Majority Leader Brent Boggs, D-Braxton, insisted Tuesday the matter isn’t a dead issue, albeit it has been assigned to the House calendar — generally viewed as the graveyard.
Active legislation is posted daily on what is designated as the “special calendar,” but Boggs pointed out that HB2108 could be added to that one any day before the gavel falls.
“We really don’t have a count from the D’s and R’s as to where everybody is at on the bill,” Boggs said after a brief floor session.
“We just want to see where everyone is at. It’s certainly not a leadership issue. There’s a lot of adversity in both parties. We’re just putting it there (House calendar) for the time being until we get a better count and decide what we need to do.”
Sponsored by Delegate Barbara Fleischauer, D-Monongalia, HB2108 barely survived the judiciary committee, by a 13-11 vote.
“I’m cautiously optimistic,” Boggs said. “I voted for the bill in committee. But it’s a decision for the entire Rules Committee to make and the entire body.”
Boggs said a number of groups are working in support of the legislation and the delay allows delegates to get in touch with their constituents.
“Sometimes, that’s a good thing when people can take a little bit of time and determine what the mood is back home on a particular bill,” he said.
West Virginia’s seatbelt law is now a secondary offense one, meaning a police officer must spot a moving violation before writing out a ticket for failure to buckle up.
Fleischauer’s bill would mean no other violation would have to occur. All violations of it would produce a standard $25 fine.

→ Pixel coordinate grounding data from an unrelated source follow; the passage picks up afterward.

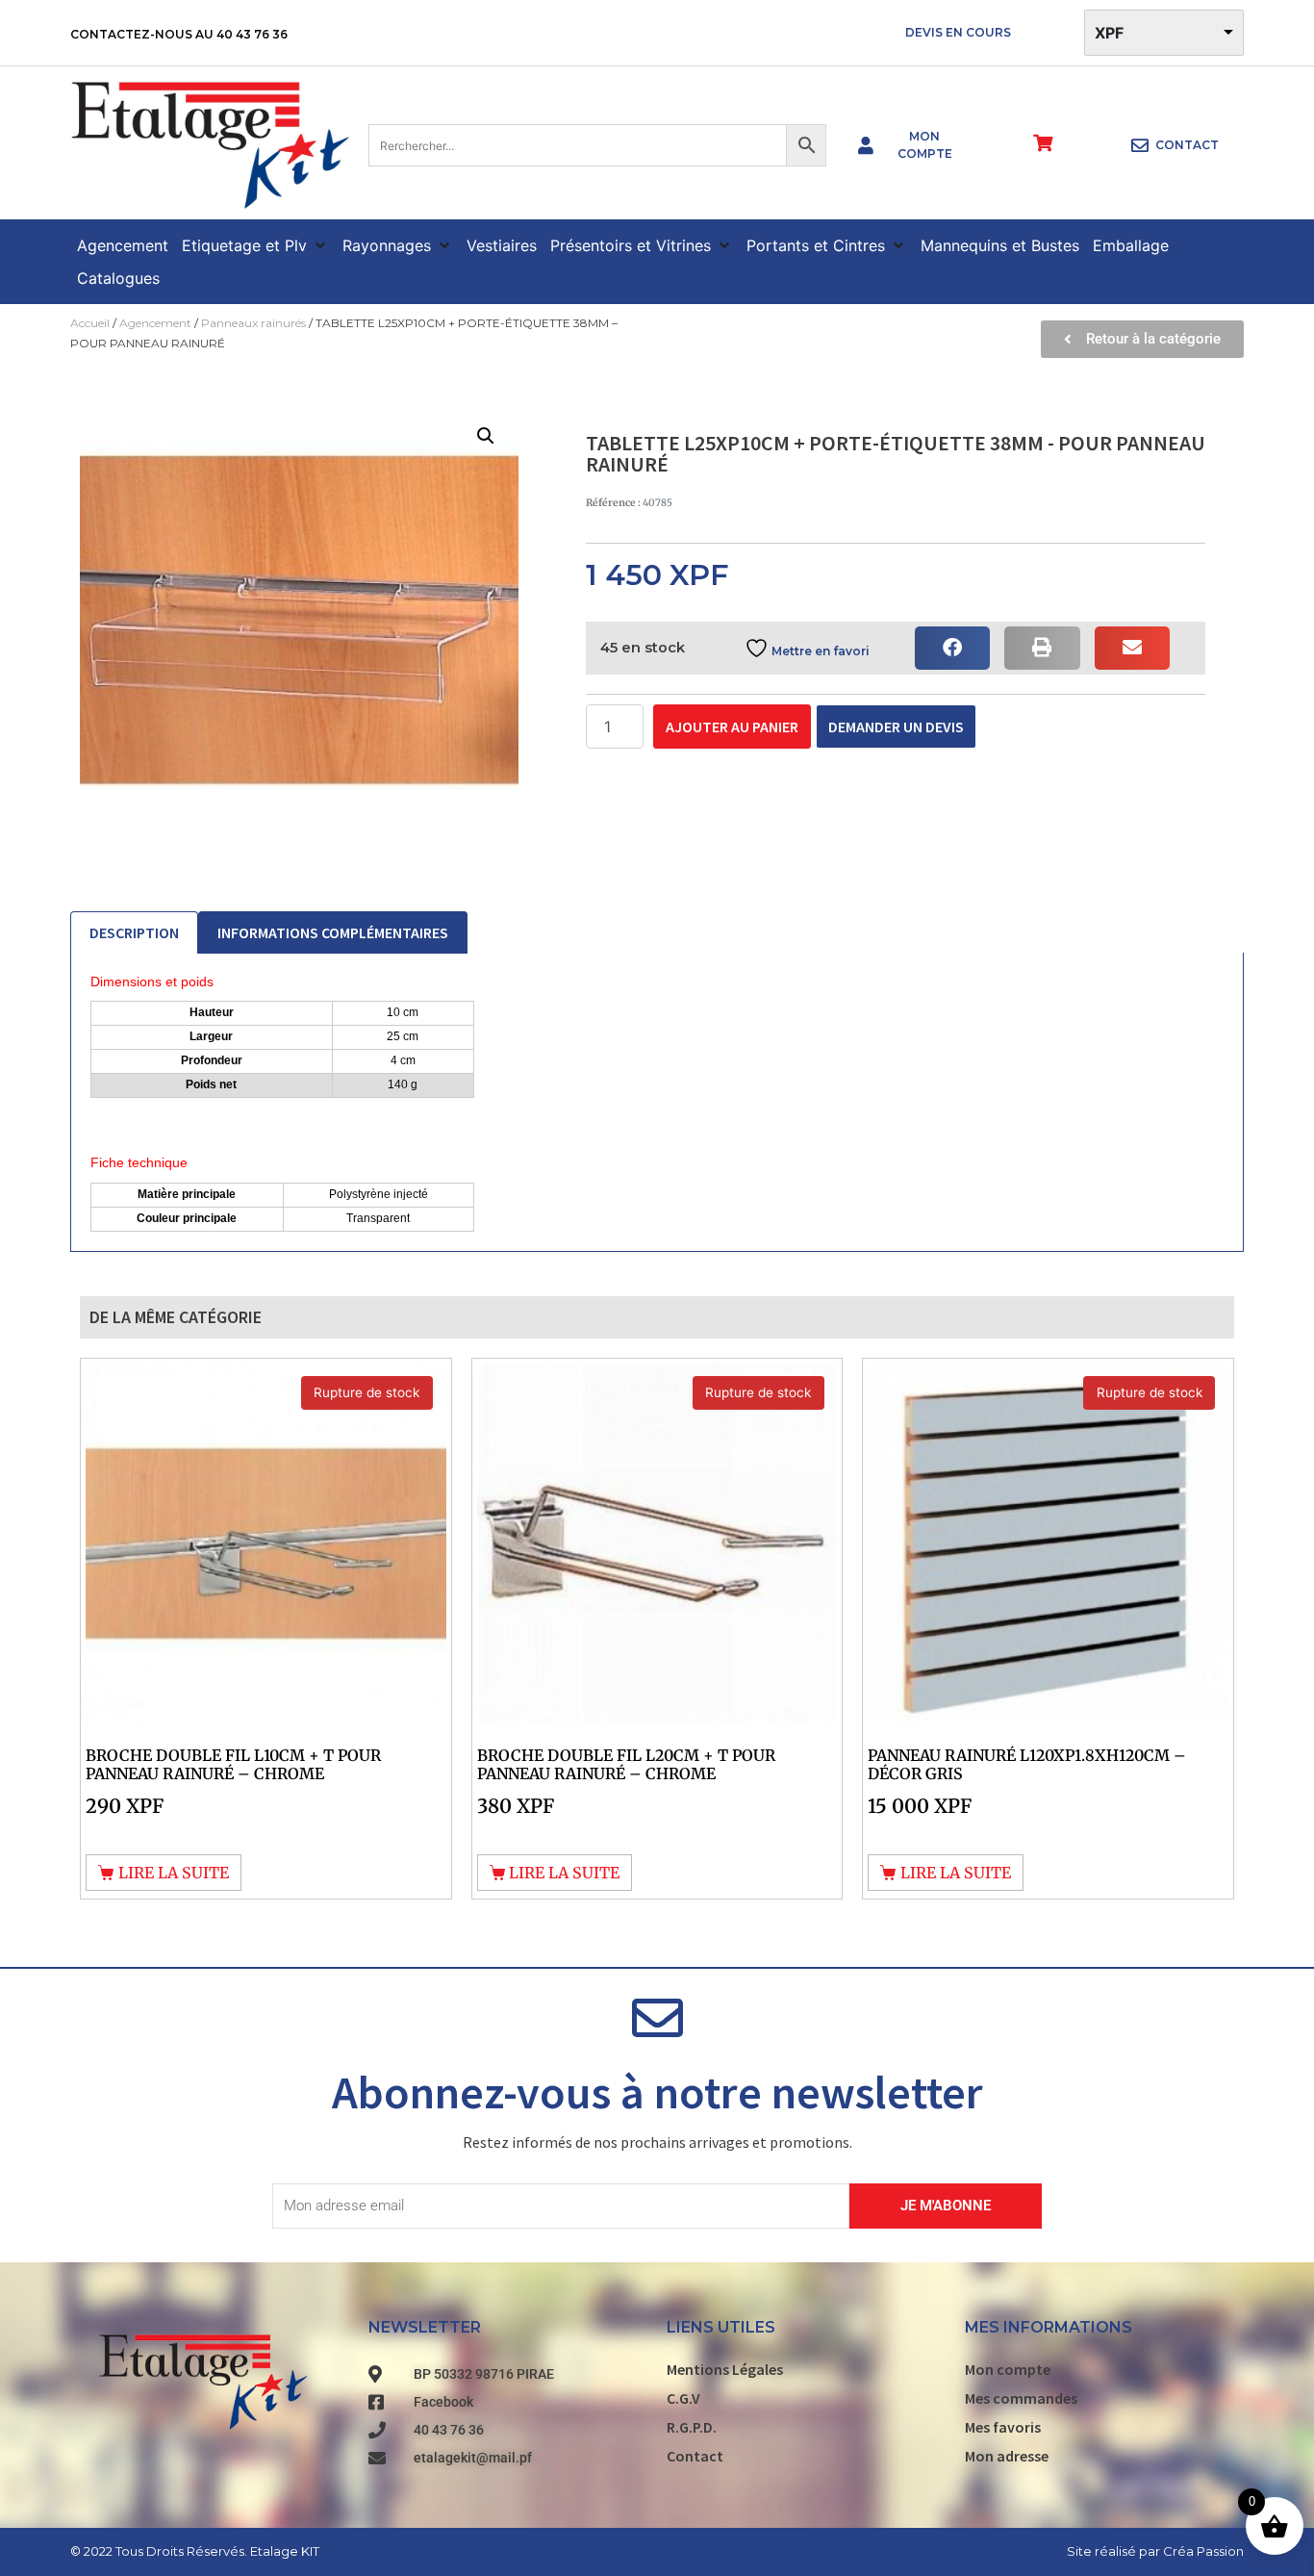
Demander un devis (896, 726)
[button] (255, 245)
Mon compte (1007, 2369)
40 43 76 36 (252, 34)
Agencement (155, 323)
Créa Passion (1203, 2551)
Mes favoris (1003, 2426)
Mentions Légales (725, 2369)
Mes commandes (1021, 2398)
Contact (695, 2455)
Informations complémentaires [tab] (332, 932)
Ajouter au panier (732, 726)
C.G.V (683, 2398)
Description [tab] (134, 932)
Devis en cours (958, 32)
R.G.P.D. (692, 2426)
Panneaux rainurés (253, 323)
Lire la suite (173, 1872)
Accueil (90, 323)
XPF (1109, 32)
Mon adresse (1007, 2455)
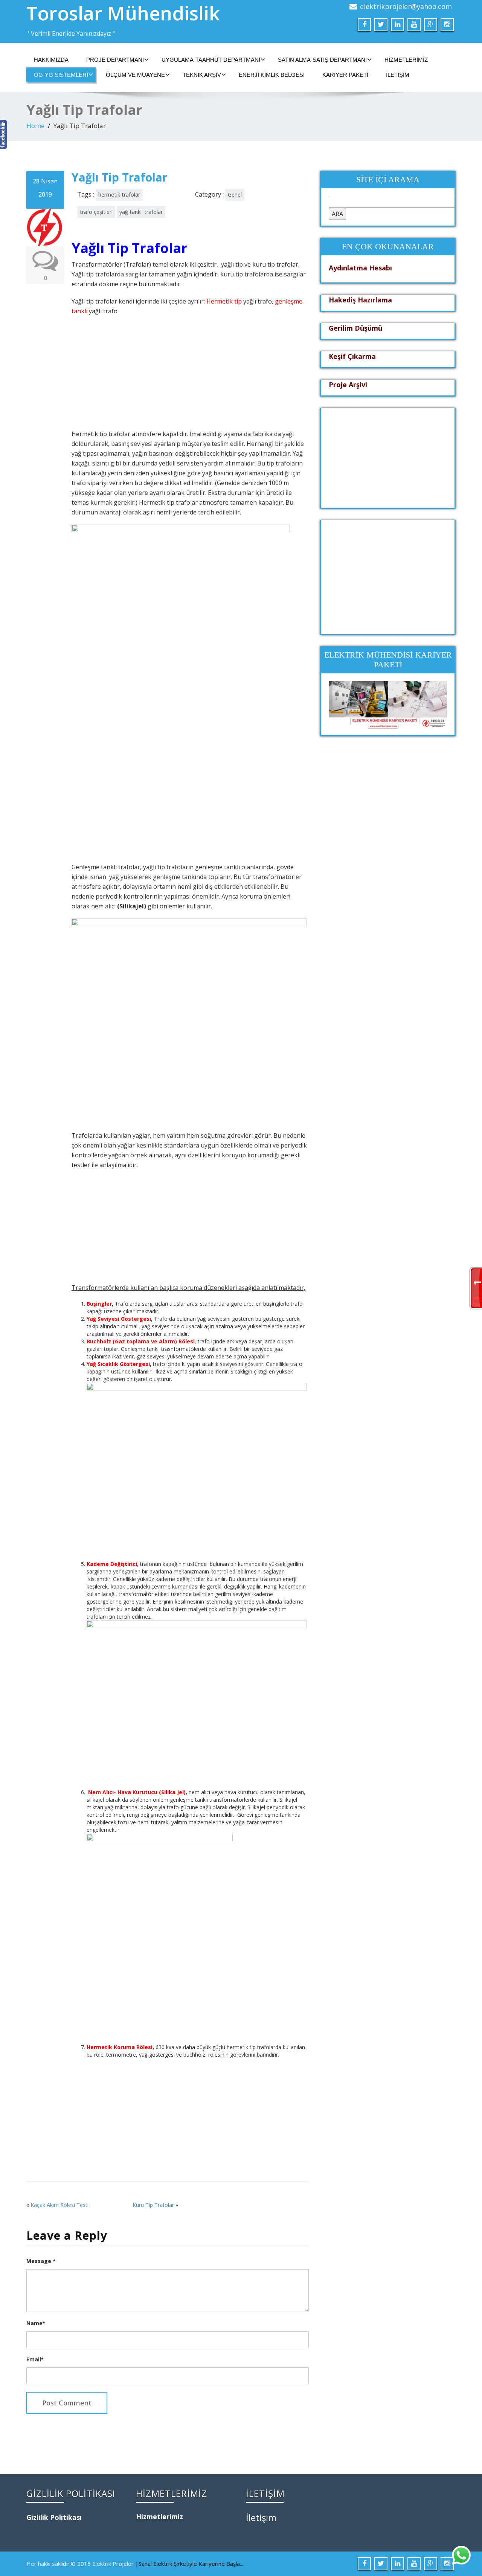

For three years, such a bill has been approved by the Senate, led by Judiciary Chairman Corey Palumbo, D-Kanawha, only to see it not reach the House floor.
“Most states are going to that,” Boggs said of a primary offense statute.
“It allows you to bring in some additional federal money by passing it.”
Not only is the loss of federal dollars an incentive, but Palumbo has said such laws reduce fatalities and injuries, in turn, lessening the burden of medical expenses that often are borne by taxpayers.
Last year, in another highway safety move, the Legislature banned the use of texting while driving, and the same law contains a provision that, as of July 1, bans the use of handheld cell phones as a primary offense.
In the only measure acted on Tuesday, the House voted 97-0 to continue the enrollment of at-risk students in either public schools or private alternative ones, if a county superintendent approves and the troubled youngster meets six criteria, including the fees to prepare for the transition back into public education.